* begin Provided data *
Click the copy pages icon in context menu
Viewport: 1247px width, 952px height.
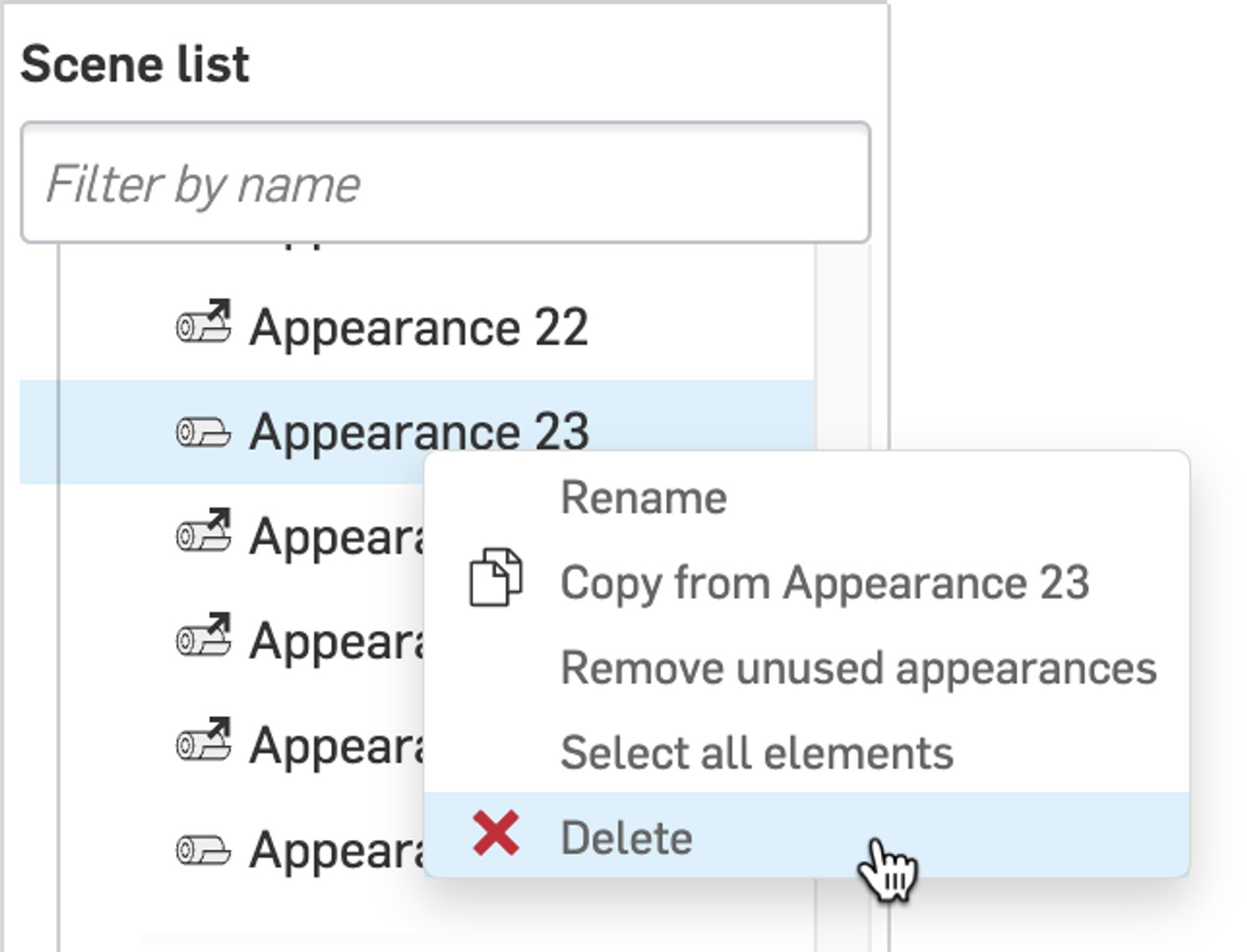[496, 578]
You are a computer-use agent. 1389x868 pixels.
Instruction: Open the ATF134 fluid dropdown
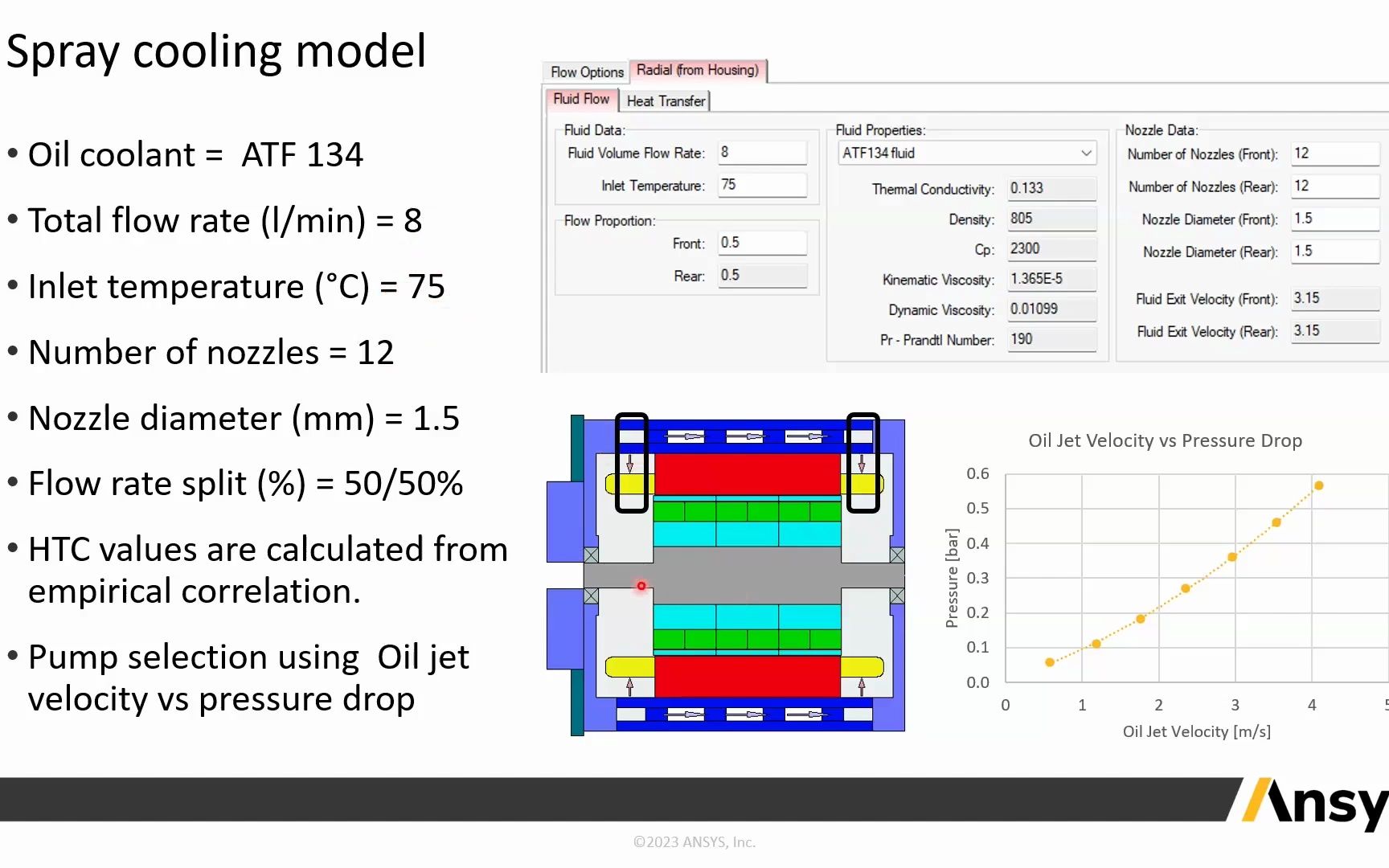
* end Provided data *
## What this task involves
Scale up the items above by rewriting every line, requests included, with each coordinate in the answers multiplied by 1.55 and rounded to a whole number, halves rounded up. Leave all other numbers unchanged and omit the pictures.

## Written response
Click the copy pages icon in context menu
Viewport: 1247px width, 952px height.
[769, 896]
You are a computer-use agent. 1389x868 pixels.
Instruction: Open the ATF134 fluid dropdown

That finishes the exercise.